**Soal Latihan:**
a: Ketik ulang bagian teks tentang Tionghoa Muslim, mulai dari "Selain sebagai contoh, partisipasi" dan berakhir pada "jumlah penduduk Indonesia.".
b: Dalam teks tentang Tionghoa Muslim, siapa yang disebut sebagai Ketua Forum Sinologi Indonesia?
c: Lanjutkan teks tentang Tionghoa Muslim mulai sesudah kalimat terakhirnya.

**Kutipan Teks:**
· · ·
Tionghoa Muslim: Contoh Nyata Adaptasi Etnis Tionghoa dengan Budaya Lokal

Tionghoa Muslim: Contoh Nyata Adaptasi Etnis Tionghoa dengan Budaya Lokal

Dilansir dari keterangan pers yang dimuat oleh beberapa media, antara lain Wartaekonomi.co.id, Republika.co.id, Jpnn.com, Suara.com, Kompas.com, Viva.co.id, Kabar24.bisnis.com, Tribunnews.com, dan Detik.com, Ketua Forum Sinologi Indonesia, Johanes Herlijanto mengatakan bahwa Tionghoa Muslim adalah contoh nyata yang memperlihatkan bahwa etnis Tionghoa telah banyak beradaptasi dengan budaya dan masyarakat lokal. Bukan hanya dengan mempengaruhi dan dipengaruhi oleh berbagai tradisi setempat, tetapi Tionghoa juga dapat memeluk agama yang dianut oleh mayoritas masyarakat Indonesia.

Selain sebagai contoh, partisipasi Tionghoa Muslim juga memiliki peran penting dalam memahami etnis Tionghoa termasuk perannya dalam kegiatan ekonomi di Indonesia. Besarnya peran etnis Tionghoa sendiri dalam kegiatan ekonomi ditunjukan oleh Mantan Wakil Presiden (Wapres) Republik Indonesia Ke-10 dan Ke-12, Jusuf Kalla (JK) yang menyinggung ekonomi Indonesia yang 50% lebih dikuasai oleh penduduk etnis Tionghoa yang jumlahnya tidak lebih dari 5% dari jumlah penduduk Indonesia. 

“Jadi kekuatan 10x lipat dari pada jumlahnya,” kata JK. Melalui kekuatan ini kunci utama untuk keberlanjutan bisnis dan kontribusi etnis Tionghoa dalam perekonomian nasional terletak kepada keberhasilan mereka beradaptasi dengan lingkungan sekitar.
· · ·
**Bahan Tersedia:**
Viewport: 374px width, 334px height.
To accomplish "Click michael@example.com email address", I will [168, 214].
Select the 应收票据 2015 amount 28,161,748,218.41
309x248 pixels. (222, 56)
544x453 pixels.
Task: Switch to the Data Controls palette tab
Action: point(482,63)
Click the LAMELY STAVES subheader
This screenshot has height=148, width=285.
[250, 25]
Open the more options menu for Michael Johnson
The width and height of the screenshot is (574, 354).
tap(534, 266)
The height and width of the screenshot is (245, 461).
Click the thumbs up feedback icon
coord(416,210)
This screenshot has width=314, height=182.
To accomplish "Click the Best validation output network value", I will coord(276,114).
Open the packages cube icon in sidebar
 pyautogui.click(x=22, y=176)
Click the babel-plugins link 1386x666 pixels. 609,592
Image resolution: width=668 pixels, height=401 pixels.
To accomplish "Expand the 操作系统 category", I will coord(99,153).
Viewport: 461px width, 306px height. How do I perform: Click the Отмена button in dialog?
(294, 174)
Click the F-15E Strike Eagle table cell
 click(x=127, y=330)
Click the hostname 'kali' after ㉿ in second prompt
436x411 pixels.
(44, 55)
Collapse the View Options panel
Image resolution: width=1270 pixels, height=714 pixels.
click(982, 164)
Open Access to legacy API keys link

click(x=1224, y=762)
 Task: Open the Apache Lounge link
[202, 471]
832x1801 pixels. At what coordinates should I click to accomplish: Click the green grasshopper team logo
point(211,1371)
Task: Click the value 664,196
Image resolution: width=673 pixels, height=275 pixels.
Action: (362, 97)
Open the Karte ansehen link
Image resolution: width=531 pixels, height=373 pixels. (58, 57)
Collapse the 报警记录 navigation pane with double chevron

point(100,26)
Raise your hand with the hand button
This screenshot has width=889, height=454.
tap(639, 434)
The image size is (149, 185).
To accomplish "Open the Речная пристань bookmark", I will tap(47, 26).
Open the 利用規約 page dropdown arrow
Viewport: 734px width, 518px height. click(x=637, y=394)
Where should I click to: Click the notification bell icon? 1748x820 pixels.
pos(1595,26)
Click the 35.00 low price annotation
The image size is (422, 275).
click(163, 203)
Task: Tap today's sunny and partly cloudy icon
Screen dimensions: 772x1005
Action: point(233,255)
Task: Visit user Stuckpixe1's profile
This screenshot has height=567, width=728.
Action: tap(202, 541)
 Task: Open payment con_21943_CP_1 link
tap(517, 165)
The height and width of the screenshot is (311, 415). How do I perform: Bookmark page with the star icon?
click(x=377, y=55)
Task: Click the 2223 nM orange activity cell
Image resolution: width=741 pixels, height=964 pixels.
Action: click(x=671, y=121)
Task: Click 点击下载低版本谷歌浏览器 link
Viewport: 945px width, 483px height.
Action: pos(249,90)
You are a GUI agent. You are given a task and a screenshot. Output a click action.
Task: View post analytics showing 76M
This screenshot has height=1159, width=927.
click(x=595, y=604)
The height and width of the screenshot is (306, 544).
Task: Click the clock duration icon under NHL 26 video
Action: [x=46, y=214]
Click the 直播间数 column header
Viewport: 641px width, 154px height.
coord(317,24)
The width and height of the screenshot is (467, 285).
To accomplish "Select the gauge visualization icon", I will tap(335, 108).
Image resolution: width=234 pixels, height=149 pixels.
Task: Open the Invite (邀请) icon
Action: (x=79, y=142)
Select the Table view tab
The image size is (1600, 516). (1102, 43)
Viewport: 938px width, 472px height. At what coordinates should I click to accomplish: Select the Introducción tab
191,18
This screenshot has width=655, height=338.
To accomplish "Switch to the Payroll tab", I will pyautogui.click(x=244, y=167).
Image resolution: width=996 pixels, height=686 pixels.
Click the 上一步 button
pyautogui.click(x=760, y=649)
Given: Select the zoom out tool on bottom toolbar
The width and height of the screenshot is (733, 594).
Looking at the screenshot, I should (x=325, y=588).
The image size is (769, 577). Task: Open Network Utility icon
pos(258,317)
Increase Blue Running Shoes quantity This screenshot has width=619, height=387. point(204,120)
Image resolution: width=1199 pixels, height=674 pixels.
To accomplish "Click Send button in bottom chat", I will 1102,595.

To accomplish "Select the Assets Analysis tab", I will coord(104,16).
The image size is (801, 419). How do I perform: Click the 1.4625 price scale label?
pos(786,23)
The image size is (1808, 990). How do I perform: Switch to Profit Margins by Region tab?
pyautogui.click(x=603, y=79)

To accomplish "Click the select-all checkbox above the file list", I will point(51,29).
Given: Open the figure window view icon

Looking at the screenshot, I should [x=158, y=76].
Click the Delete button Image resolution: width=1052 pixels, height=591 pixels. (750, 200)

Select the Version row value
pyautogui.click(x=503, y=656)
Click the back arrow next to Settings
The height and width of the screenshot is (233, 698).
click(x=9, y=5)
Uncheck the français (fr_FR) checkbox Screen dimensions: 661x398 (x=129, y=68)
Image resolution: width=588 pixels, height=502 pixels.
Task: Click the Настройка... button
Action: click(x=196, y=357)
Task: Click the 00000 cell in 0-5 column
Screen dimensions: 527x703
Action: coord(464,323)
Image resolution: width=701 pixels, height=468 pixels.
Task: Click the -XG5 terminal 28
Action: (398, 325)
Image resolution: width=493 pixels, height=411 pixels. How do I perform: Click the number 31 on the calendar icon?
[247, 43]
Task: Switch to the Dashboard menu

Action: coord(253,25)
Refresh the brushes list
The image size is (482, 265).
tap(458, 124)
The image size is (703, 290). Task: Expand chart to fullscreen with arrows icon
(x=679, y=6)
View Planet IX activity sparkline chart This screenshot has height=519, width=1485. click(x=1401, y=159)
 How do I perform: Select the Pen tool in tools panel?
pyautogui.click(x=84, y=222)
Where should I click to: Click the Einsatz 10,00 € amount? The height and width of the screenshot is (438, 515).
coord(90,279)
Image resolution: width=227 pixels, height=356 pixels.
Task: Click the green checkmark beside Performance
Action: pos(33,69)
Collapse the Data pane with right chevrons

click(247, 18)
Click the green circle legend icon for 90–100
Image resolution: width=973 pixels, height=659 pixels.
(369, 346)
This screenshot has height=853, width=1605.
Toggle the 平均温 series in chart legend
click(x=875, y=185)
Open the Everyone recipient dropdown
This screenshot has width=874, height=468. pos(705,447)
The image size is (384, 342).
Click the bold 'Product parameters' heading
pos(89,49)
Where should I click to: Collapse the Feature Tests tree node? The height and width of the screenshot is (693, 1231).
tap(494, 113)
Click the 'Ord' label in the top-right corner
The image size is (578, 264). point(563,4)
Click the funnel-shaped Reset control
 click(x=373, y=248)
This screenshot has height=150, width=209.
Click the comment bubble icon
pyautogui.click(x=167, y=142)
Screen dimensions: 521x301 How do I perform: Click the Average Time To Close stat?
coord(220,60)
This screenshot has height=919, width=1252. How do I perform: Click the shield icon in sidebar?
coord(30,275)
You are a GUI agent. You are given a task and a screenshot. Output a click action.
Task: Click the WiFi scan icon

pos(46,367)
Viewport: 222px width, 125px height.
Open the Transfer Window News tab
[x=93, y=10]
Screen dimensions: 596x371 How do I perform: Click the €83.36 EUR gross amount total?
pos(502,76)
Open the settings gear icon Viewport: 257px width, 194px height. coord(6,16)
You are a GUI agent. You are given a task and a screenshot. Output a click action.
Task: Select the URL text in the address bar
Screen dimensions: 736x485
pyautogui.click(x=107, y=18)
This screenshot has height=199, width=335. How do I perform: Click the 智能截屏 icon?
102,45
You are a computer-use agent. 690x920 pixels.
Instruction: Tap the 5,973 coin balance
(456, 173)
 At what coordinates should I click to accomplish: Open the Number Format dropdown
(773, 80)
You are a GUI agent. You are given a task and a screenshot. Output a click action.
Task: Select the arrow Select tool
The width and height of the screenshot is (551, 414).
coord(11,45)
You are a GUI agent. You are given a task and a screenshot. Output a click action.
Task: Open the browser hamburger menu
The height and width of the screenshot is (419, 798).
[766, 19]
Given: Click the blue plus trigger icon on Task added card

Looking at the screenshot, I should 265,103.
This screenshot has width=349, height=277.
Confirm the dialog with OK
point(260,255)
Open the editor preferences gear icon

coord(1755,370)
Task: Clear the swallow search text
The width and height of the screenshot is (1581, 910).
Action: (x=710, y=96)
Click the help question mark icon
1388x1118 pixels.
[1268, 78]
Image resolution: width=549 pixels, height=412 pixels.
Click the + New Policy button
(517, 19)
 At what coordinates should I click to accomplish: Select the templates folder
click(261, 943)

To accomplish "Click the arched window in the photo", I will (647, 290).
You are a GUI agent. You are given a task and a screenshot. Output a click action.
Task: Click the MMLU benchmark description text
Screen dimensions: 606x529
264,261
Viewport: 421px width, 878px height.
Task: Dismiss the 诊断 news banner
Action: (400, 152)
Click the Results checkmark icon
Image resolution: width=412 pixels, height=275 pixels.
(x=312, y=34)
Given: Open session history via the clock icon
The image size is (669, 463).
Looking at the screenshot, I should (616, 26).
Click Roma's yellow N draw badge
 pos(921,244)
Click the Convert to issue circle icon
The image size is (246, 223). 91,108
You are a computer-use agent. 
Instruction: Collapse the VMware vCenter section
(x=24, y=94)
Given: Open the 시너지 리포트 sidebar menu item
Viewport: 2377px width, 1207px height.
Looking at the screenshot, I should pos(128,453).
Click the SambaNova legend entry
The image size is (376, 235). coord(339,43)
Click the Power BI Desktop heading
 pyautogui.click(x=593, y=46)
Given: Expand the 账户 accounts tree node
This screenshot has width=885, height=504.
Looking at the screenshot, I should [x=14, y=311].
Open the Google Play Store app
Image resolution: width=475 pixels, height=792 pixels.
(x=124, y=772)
· · ·
**Jawaban Latihan:**
a:
Selain sebagai contoh, partisipasi Tionghoa Muslim juga memiliki peran penting dalam memahami etnis Tionghoa termasuk perannya dalam kegiatan ekonomi di Indonesia. Besarnya peran etnis Tionghoa sendiri dalam kegiatan ekonomi ditunjukan oleh Mantan Wakil Presiden (Wapres) Republik Indonesia Ke-10 dan Ke-12, Jusuf Kalla (JK) yang menyinggung ekonomi Indonesia yang 50% lebih dikuasai oleh penduduk etnis Tionghoa yang jumlahnya tidak lebih dari 5% dari jumlah penduduk Indonesia.

b: Johanes Herlijanto.

c:
Johanes menambahkan bahwa dari proses adaptasi masyarakat Tionghoa Muslim yang terjadi, mereka tidak hanya membangun sebuah identitas yang memiliki keunikan sendiri, tetapi Tionghoa Muslim juga telah membangun ruang bagi sebuah interaksi antarbudaya, antara orang non-Tionghoa Muslim dan Tionghoa Muslim. 

a juga mengakui bahwa proses ini telah membuktikan sebuah penelitian oleh Profesor Wang Gungwu, seorang sejarawan yang mempelajari Tionghoa perantauan beberapa dekade yang lalu. Hasil penelitian Wang terhadap imigran dari Tiongkok tersebut menunjukan kemampuan mereka untuk selalu berubah dan beradaptasi. 

Johanes menjelaskan bahwa kemampuan tersebut juga melekat pada orang Tionghoa di Indonesia. Sejak mereka mendiami pulau-pulau di Nusantara, Tionghoa Indonesia telah menjumpai berbagai budaya lokal dan budaya lainnya di tanah tempat mereka tinggal. Karena itu, Tionghoa Indonesia telah berkembang menjadi kelompok-kelompok yang unik. Keunikan identitas dan budaya mereka lebih tepat untuk dipahami melalui konsep hibriditas yang merujuk pada sebuah kebudayaan yang mengandung aspek-aspek dari berbagai kebudayaan lainnya. 

Namun demikian, keunikan ini sendiri tidak meruntuhkan stereotipe yang memandang orang Tionghoa sebagai kelompok berbeda karena tradisi keagamaan yang tidak sejalan dengan agama-agama masyarakat di Indonesia. Kehadiran Tionghoa Muslim setidaknya dapat membuktikan stereotipe tersebut tidak benar.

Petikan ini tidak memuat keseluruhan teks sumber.